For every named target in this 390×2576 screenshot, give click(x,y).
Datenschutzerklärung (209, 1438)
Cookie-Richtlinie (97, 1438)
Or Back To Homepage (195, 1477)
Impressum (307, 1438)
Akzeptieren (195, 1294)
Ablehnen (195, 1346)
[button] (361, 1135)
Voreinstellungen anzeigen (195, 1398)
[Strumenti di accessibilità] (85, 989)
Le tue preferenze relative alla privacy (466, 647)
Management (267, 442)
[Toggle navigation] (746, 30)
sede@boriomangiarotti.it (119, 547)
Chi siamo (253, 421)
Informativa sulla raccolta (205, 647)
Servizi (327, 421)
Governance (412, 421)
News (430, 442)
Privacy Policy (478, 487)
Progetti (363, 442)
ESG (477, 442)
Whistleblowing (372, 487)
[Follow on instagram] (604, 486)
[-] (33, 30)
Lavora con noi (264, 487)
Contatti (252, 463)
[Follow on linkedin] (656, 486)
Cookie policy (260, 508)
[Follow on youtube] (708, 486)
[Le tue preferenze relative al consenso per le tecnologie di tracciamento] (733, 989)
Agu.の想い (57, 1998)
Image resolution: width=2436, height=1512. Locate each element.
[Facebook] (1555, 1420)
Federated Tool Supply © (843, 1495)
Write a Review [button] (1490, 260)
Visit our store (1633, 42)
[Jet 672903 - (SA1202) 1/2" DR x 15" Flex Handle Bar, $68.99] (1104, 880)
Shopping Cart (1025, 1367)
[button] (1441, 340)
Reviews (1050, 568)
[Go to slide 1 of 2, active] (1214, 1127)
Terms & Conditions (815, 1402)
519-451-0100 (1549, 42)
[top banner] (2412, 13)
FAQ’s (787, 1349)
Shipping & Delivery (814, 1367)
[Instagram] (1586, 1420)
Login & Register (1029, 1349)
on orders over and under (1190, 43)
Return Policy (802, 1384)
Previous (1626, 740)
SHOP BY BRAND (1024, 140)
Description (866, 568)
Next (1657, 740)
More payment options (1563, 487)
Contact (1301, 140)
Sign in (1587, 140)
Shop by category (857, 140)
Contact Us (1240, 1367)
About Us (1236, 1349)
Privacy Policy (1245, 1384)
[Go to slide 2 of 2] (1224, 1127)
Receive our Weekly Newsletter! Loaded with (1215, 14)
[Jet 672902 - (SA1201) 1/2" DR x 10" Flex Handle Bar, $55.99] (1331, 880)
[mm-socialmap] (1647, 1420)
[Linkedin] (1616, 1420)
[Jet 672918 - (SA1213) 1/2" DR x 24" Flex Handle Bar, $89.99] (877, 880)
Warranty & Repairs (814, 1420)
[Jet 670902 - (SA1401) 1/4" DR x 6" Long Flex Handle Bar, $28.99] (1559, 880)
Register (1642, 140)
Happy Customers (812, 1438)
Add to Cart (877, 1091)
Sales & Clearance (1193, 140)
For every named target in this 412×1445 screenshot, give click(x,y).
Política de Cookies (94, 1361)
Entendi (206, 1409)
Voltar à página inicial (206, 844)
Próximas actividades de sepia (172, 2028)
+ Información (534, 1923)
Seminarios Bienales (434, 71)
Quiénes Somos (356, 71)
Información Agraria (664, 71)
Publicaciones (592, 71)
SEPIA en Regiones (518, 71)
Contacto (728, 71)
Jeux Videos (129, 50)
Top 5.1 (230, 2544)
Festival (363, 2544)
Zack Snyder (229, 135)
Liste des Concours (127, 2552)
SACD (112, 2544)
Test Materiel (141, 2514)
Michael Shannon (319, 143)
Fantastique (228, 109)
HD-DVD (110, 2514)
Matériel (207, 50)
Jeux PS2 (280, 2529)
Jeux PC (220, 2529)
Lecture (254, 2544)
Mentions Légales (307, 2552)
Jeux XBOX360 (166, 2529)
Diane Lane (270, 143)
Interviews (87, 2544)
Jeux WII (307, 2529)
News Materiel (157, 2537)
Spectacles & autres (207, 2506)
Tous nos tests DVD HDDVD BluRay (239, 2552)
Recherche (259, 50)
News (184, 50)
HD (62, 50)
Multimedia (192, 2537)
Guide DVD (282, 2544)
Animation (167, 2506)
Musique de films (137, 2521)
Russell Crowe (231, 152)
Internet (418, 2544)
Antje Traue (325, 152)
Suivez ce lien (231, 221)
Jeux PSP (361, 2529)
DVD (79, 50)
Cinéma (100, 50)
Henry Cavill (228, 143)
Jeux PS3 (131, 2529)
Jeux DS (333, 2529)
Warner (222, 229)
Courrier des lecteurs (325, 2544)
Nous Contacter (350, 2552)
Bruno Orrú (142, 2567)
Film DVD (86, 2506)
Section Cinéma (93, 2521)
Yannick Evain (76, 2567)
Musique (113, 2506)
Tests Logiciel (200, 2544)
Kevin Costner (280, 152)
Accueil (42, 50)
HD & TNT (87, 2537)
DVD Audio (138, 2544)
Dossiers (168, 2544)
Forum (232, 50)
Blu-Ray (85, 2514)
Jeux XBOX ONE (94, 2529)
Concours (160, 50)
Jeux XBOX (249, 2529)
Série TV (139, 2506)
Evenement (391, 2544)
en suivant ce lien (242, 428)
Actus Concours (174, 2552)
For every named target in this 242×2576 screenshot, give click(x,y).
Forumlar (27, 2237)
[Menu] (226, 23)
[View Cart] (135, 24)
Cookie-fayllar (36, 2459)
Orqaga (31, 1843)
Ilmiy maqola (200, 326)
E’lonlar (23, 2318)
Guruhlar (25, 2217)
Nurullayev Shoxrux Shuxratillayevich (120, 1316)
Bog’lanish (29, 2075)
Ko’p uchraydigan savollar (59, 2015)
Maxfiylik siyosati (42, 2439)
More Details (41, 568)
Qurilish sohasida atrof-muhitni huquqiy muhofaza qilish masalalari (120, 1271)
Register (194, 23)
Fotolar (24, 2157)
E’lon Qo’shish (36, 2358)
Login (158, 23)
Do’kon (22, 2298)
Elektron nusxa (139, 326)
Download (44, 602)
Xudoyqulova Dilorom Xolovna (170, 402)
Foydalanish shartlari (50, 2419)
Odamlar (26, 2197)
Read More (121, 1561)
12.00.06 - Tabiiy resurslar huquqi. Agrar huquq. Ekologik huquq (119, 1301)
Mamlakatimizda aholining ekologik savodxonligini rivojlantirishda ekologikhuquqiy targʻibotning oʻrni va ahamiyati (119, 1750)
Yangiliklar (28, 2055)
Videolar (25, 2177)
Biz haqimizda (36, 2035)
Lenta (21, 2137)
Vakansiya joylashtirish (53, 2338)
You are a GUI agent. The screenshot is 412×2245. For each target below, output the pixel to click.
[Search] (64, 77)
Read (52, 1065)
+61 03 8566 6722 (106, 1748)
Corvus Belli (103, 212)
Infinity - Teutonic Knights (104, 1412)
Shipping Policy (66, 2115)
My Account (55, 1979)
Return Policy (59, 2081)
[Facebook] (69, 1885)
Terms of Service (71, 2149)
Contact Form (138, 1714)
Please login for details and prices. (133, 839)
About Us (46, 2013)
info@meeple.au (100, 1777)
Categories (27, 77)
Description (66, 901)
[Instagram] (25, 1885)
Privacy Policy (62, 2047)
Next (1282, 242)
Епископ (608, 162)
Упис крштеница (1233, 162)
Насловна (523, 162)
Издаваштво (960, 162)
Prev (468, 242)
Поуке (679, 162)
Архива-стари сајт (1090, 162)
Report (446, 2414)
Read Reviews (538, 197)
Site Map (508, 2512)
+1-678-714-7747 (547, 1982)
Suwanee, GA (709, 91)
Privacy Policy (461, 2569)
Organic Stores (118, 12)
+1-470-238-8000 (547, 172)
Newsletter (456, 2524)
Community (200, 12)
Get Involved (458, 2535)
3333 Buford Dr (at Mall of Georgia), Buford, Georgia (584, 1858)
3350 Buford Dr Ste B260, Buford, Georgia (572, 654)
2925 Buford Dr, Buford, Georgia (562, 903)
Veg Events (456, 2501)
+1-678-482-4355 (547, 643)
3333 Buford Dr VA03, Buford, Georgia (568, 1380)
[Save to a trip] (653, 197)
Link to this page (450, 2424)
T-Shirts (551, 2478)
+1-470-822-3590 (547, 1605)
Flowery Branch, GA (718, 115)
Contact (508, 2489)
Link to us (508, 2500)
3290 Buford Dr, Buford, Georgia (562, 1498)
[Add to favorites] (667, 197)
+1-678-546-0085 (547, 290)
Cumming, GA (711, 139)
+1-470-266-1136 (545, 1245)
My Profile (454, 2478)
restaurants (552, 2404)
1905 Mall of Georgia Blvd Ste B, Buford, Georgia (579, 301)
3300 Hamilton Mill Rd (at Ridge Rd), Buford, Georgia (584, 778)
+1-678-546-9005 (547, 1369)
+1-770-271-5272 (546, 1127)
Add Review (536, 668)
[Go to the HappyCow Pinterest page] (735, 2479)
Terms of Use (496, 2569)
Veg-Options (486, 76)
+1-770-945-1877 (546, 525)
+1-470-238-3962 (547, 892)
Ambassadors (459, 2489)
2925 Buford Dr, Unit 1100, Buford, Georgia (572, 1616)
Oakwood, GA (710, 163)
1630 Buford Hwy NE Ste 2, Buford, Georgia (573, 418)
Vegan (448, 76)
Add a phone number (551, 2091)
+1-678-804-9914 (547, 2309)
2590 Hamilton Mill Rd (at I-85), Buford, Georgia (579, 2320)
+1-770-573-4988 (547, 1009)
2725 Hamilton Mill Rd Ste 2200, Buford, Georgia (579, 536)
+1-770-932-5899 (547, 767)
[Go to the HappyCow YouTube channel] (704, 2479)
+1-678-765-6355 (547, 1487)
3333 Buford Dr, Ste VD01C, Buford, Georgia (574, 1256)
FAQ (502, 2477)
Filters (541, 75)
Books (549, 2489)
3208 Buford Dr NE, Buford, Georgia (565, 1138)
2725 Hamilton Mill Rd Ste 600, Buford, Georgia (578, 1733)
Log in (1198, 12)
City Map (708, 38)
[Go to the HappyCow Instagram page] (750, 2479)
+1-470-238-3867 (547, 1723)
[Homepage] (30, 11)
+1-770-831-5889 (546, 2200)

* **WORK TASK**:
The range runs from the line above containing "Dossiers (168, 2544)" to the line containing "Read More (121, 1561)", inclusive. Restate those lines word for word and no others.

* **WORKED SOLUTION**:
Dossiers (168, 2544)
Forum (232, 50)
Blu-Ray (85, 2514)
Jeux XBOX ONE (94, 2529)
Concours (160, 50)
Jeux XBOX (249, 2529)
Série TV (139, 2506)
Evenement (391, 2544)
en suivant ce lien (242, 428)
Actus Concours (174, 2552)
For every named target in this 242×2576 screenshot, give click(x,y).
Forumlar (27, 2237)
[Menu] (226, 23)
[View Cart] (135, 24)
Cookie-fayllar (36, 2459)
Orqaga (31, 1843)
Ilmiy maqola (200, 326)
E’lonlar (23, 2318)
Guruhlar (25, 2217)
Nurullayev Shoxrux Shuxratillayevich (120, 1316)
Bog’lanish (29, 2075)
Ko’p uchraydigan savollar (59, 2015)
Maxfiylik siyosati (42, 2439)
More Details (41, 568)
Qurilish sohasida atrof-muhitni huquqiy muhofaza qilish masalalari (120, 1271)
Register (194, 23)
Fotolar (24, 2157)
E’lon Qo’shish (36, 2358)
Login (158, 23)
Do’kon (22, 2298)
Elektron nusxa (139, 326)
Download (44, 602)
Xudoyqulova Dilorom Xolovna (170, 402)
Foydalanish shartlari (50, 2419)
Odamlar (26, 2197)
Read More (121, 1561)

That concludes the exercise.